French also talked with students at length about bullying and the devastating mental scars it can have. He encouraged them to muster the courage to build people up instead of tearing them down and to stand up to others who are bullying.

He also cautioned them against pushing people around physically.

“I know you’re just goofing around and don’t mean to hurt each other, but this accident happened so fast that it went from this guy just messing around to ‘oh my gosh, Jake is almost dead.’ There was no chance to hit the reset button,” he said.

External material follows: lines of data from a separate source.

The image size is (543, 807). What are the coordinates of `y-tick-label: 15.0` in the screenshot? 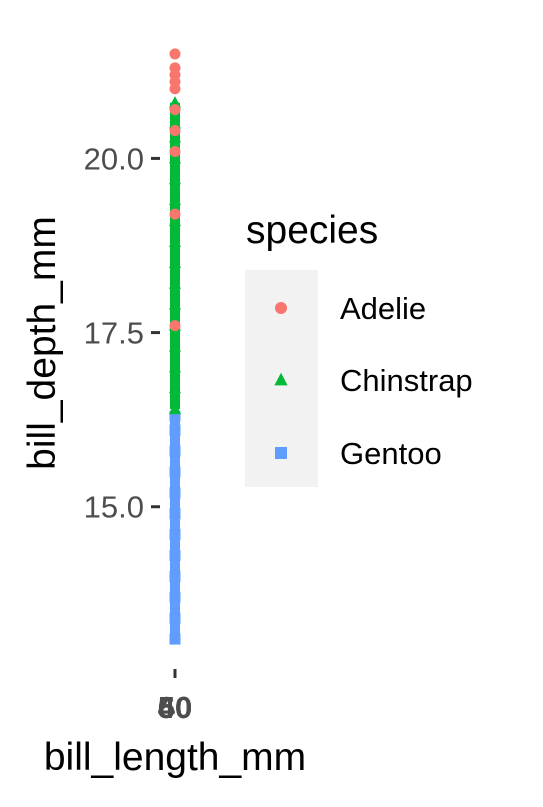 It's located at (114, 508).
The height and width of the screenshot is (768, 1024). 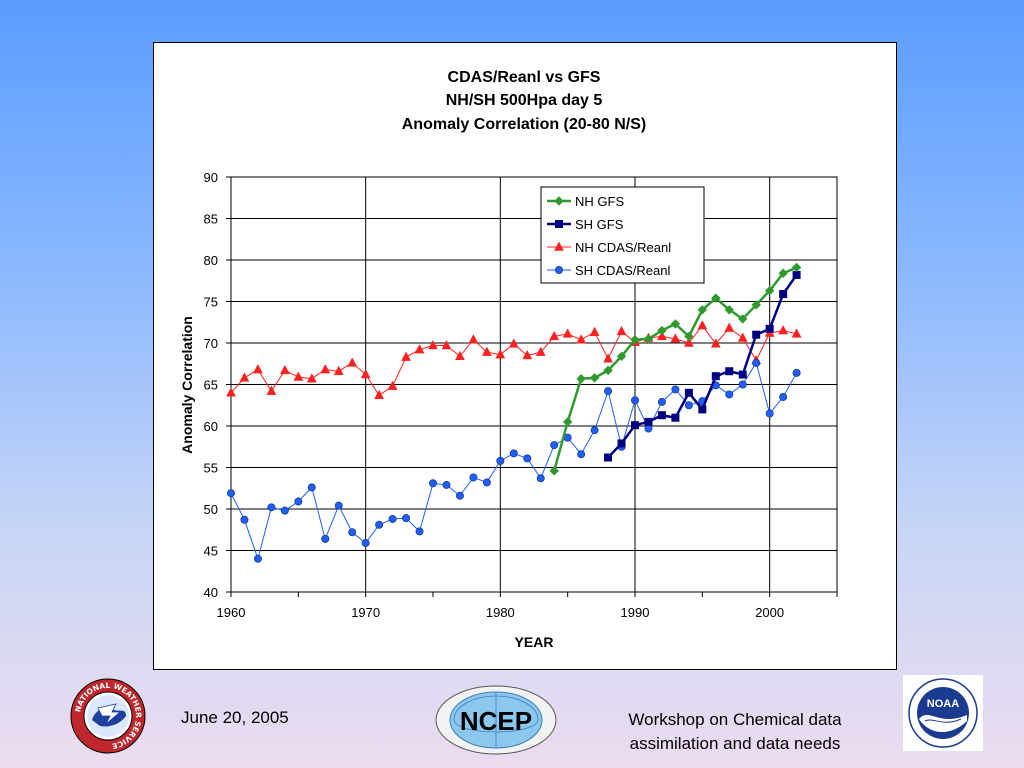 I want to click on y-tick-label: 90, so click(x=211, y=178).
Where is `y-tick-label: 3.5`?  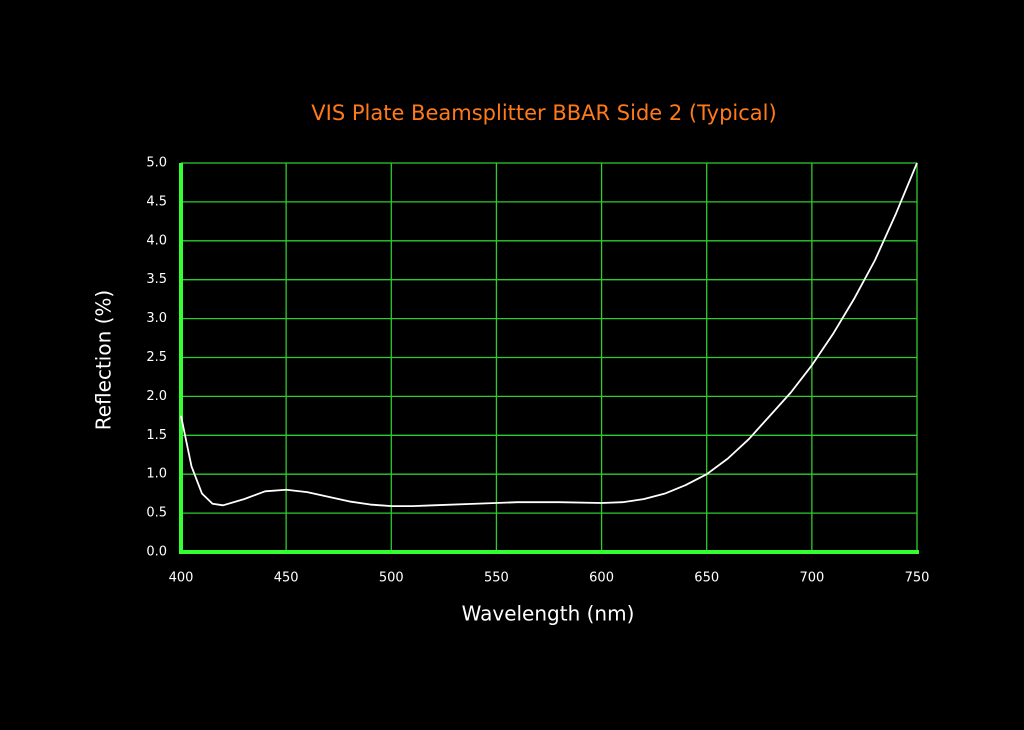
y-tick-label: 3.5 is located at coordinates (156, 280).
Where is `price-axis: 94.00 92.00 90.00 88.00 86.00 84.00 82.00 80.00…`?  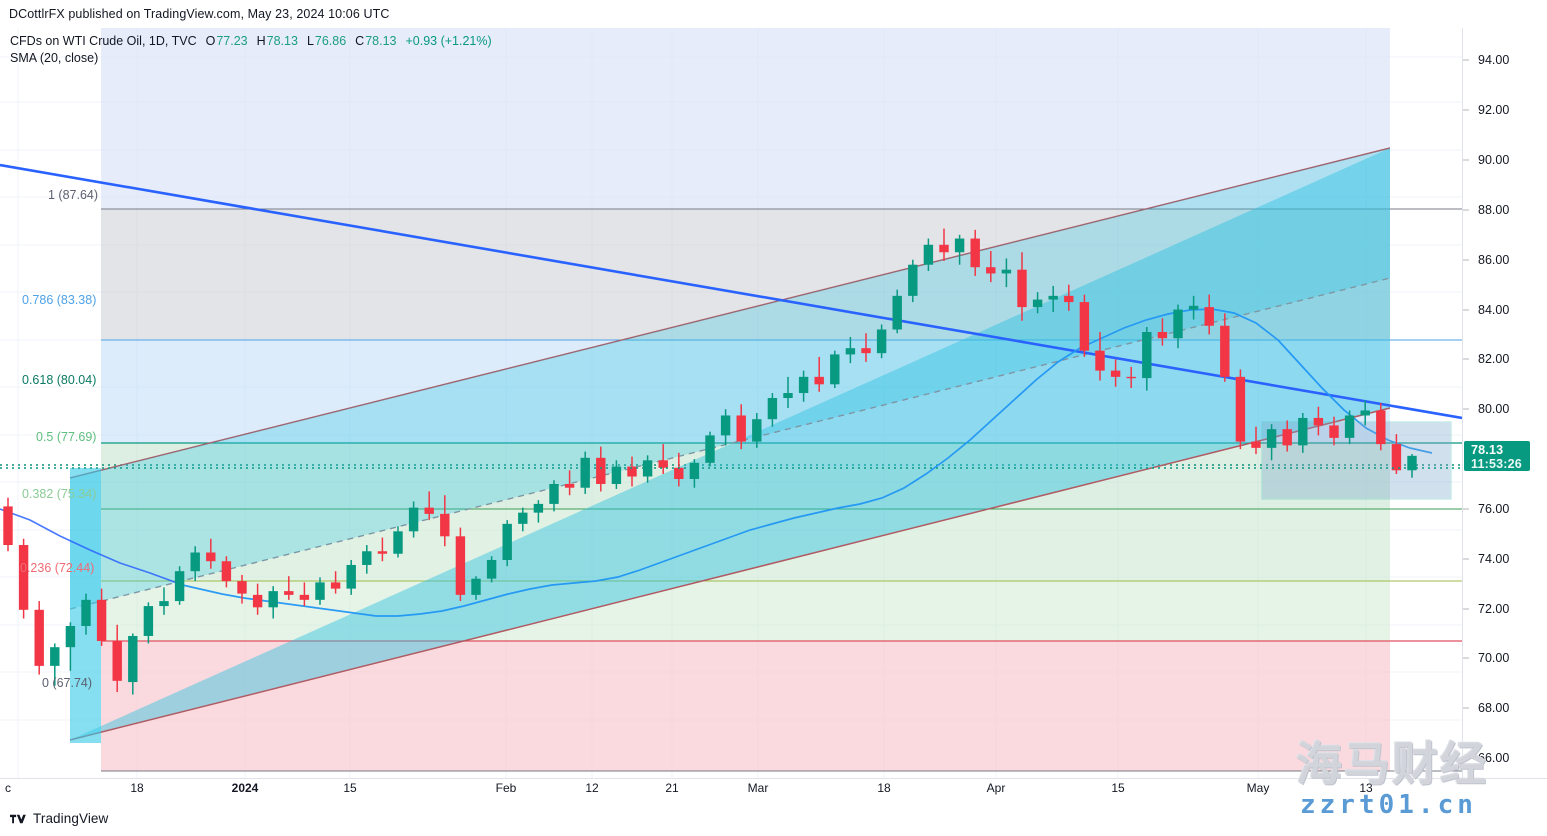
price-axis: 94.00 92.00 90.00 88.00 86.00 84.00 82.00 80.00… is located at coordinates (1504, 403).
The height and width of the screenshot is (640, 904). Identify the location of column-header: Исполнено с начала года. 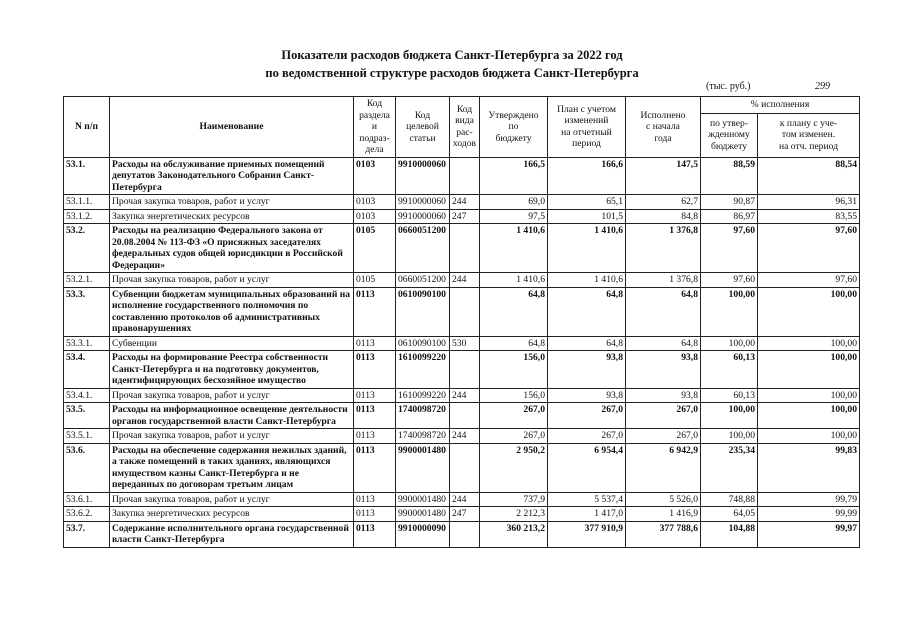
(663, 127).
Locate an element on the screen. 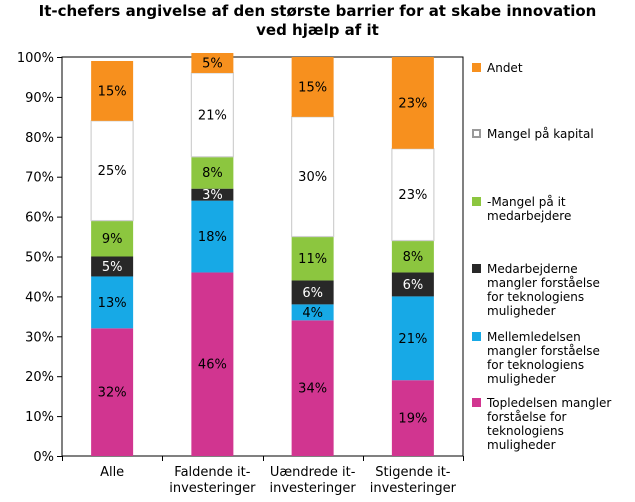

French ended the assembly with a slideshow showing the wonderful moments he has had despite his 2008 accident, from fishing to camping to just hanging out with friends, and once more emphasized that happiness is a choice that students can make no matter what happens to them.

He gave students who helped him with his object lessons a signed copy of his book “Life Happens, Live it.”

As part of the program the school signed up for he will also be sending regular newsletters and videos from “Coach Jake” answering students’ questions. At the end of the school year he will come back for a follow-up assembly.